If you have an accident while operating a nonowned auto, the PAP provides the broadest physical
damage coverage applicable to any covered auto
shown in the declarations. For example, assume that
you own two cars. One vehicle is insured for both
collision and other-than-collision, and the other is
insured only for other-than-collision. If you drive a
nonowned auto, the borrowed vehicle is covered for
both collision and other-than-collision losses.
Collision Damage Waiver on Rental Cars Our discussion of collision insurance on nonowned cars
would not be complete without a brief discussion of
the collision damage waiver (CDW) on rental cars.

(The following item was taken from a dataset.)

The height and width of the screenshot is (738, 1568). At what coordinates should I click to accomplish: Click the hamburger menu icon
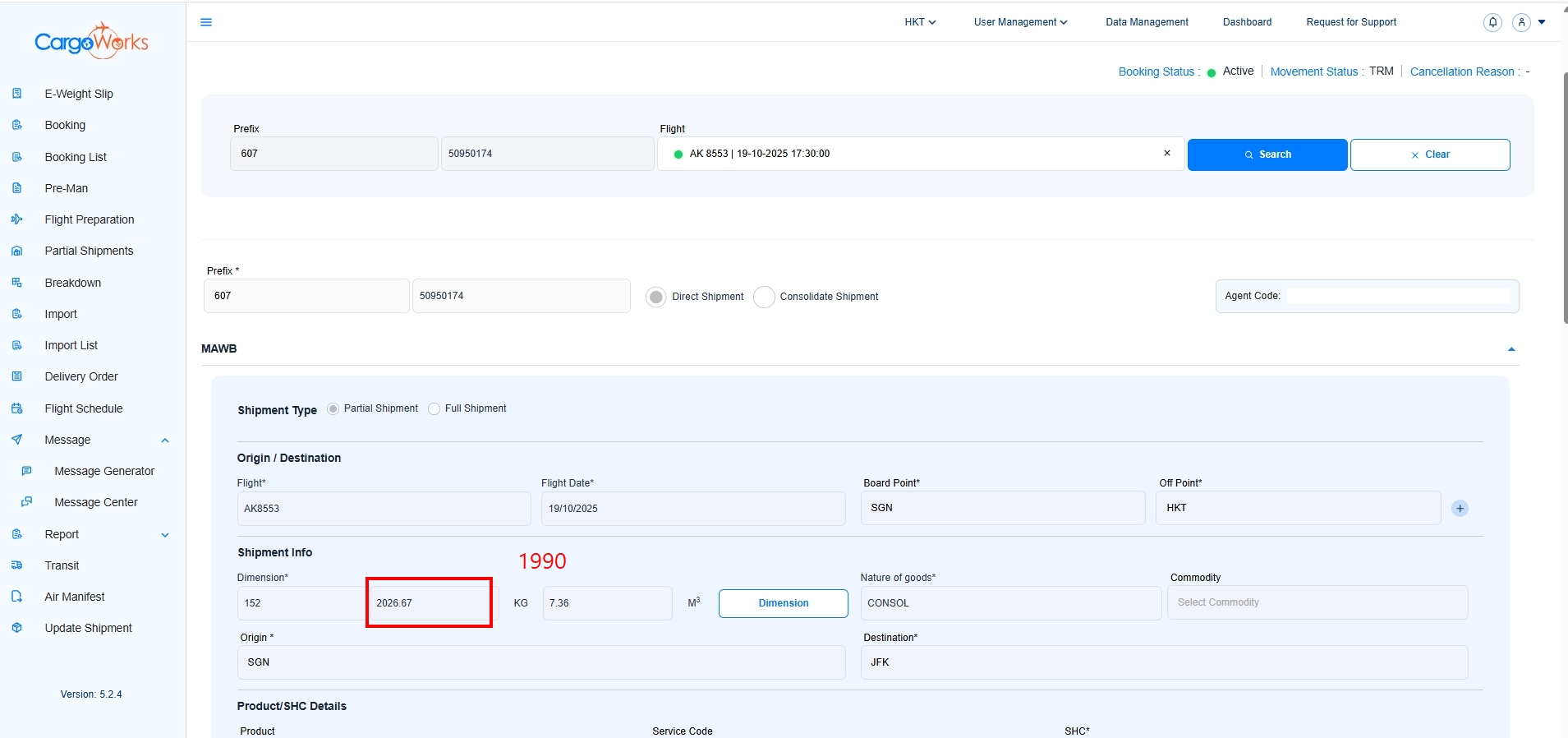(x=206, y=22)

This coverage is sometimes called a loss damage
waiver (LDW). When you rent a car and check the
CDW box, you are relieved of financial responsibility
if the rental car is damaged or stolen. However, the
rental agreement contains numerous restrictions. The
CDW may be void even when checked if you cause an
accident by speeding, driving while intoxicated, or
driving on unpaved roads. The CDW is expensive and
can easily increase the daily rental cost by $15, $20,
or some higher amount.
Should you purchase the CDW if you rent a car?
Many consumer experts say the CDW is not needed
if (1) you carry collision and comprehensive insurance
on your own car because the coverages also apply to
the rental car and (2) certain credit cards cover the
physical damage or theft of a rental car on an excess
basis if the card is used to rent the car.
The preceding view that the CDW may be unnecessary is not uniform among all insurance advisors. In
particular, the Independent Insurance Agents & Brokers of America, an association of independent
property/casualty insurance agents and brokers, says
consumers in general should purchase the CDW, at
M20_REJD1038_13_GE_C20.indd 458
least for short-term rentals. Because of numerous
restrictive provisions in the rental agreement, incomplete protection under the PAP, and credit card limitations, the organization believes consumers generally
should buy the CDW even if it is costly.3
Deductible The collision coverage is typically written with a straight deductible of $250, $500, or some
higher amount. Coverage for other-than-collision
losses is also normally written with a deductible.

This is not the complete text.